Think of the children's story of the ant and the grasshopper.
Keynes thought that an economy could bypass the savings process and
substitute an increase in the medium of exchange for real savings. The obvious
flaw in this argument is that counterfeit money is not a substitute for saving
real, fungible production. Counterfeit money is simply a watered down medium of
exchange. Think of the old adage of watering down the soup when uninvited
guests show up for dinner. The cook can serve more bowls of soup, but the
nutritional value per bowl is less.
But monetary/credit expansion does more than just reduce the value of
each monetary unit. Because the counterfeit money appears no different than existing
money, entrepreneurs are fooled into believing that something real has been set
aside and that people have chosen a lower time preference. With a lower
interest rate level their plans for expansion appear to be achievable. Canning and/or
freeze-drying facilities, for example, are constructed over a longer period of
time in anticipation of an increase in sales of vegetables that may be consumed
much later. Eventually the entrepreneurs realize that no such longer-term
demand really exists. They have wasted time and capital, neither of which may
be recovered. The workers who left jobs in businesses that served the higher
time preference economy for higher paying jobs in the vegetable preservation
plants must find new work. This takes time, and the ranks of the unemployed
grow until the economy has once again achieved a structure of production more
in tune with the people's higher time preference. Businesses lose money; the
owners may even go bankrupt. Stock prices collapse. Banks may fail. Such a
transition is called the recession. It is inevitable and unavoidable.

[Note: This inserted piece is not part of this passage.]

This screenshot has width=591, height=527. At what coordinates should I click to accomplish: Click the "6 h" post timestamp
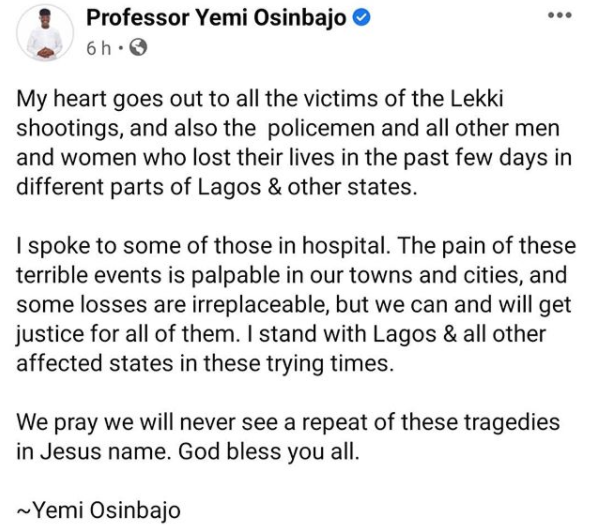click(x=98, y=48)
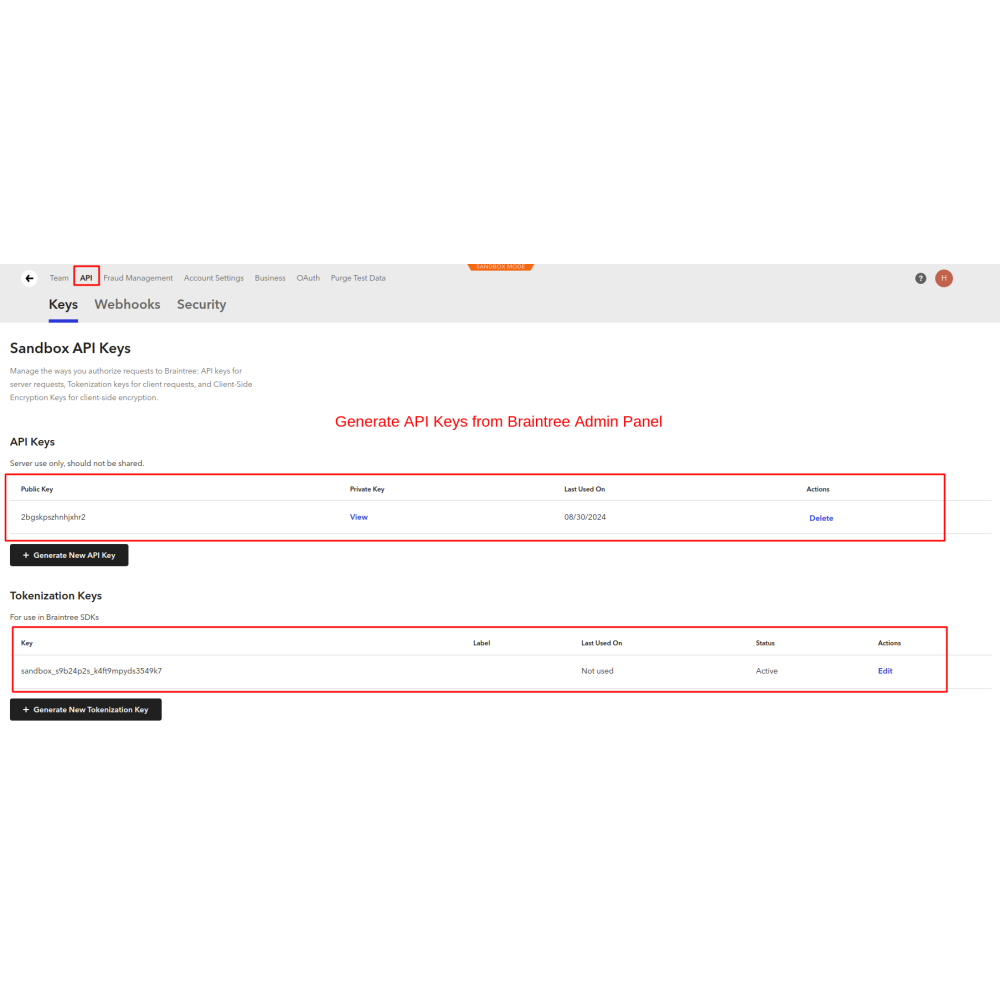Viewport: 1000px width, 1000px height.
Task: Click the back arrow icon
Action: (30, 278)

Yet it is highly likely--in fact it is almost a certainty--that central
banks will fight the latest economic slowdown with the same old money printing
and lowering of the interest rate. This was the conclusion drawn by Thorsten
Polleit in his latest essay, published on Mises Wire: The
Fed Has No Choice But to Return to Ultra-Low Interest Rates. The Keynesians
at the Fed are baffled that the world won't conform to their religiously held
theory of aggregate demand. Their theory is a straightjacket from which they cannot
escape intellectually. Unfortunately we all will pay the price.